:: Data for analysis ::
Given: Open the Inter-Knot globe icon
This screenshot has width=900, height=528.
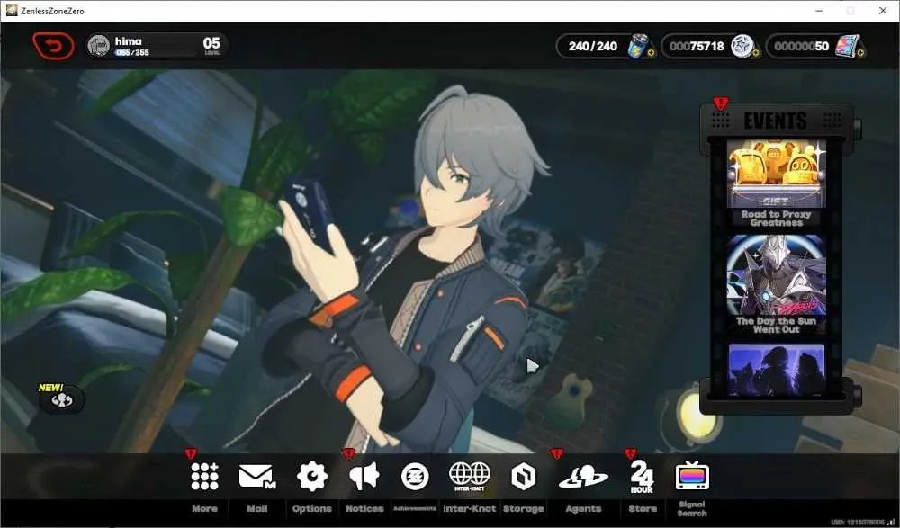Looking at the screenshot, I should (470, 477).
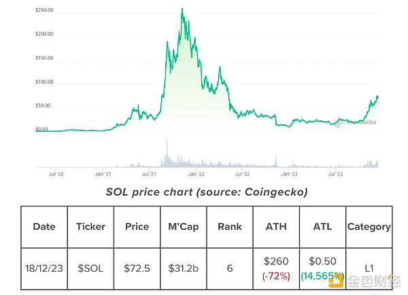This screenshot has height=295, width=408.
Task: Click the Category column header
Action: (x=369, y=227)
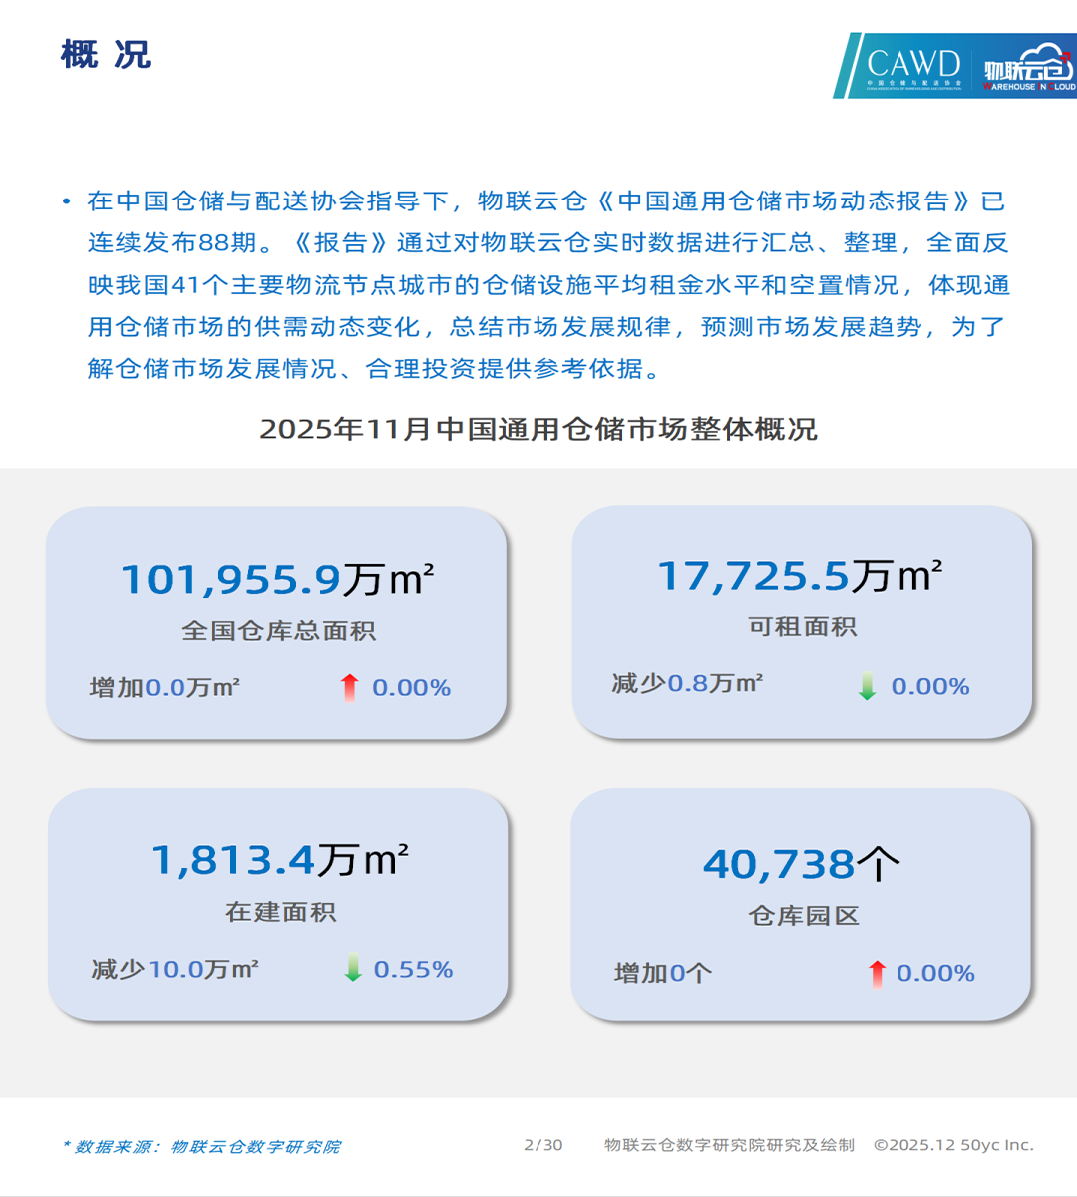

:: Work request ::
Please set down every record exactly as it appears, leaving out the pictures.

:: Answer box ::
Given: Open the Inter-Knot globe icon
This screenshot has width=900, height=528.
Looking at the screenshot, I should (470, 477).
This screenshot has height=295, width=408.
Task: Click the Category column header
Action: (x=369, y=227)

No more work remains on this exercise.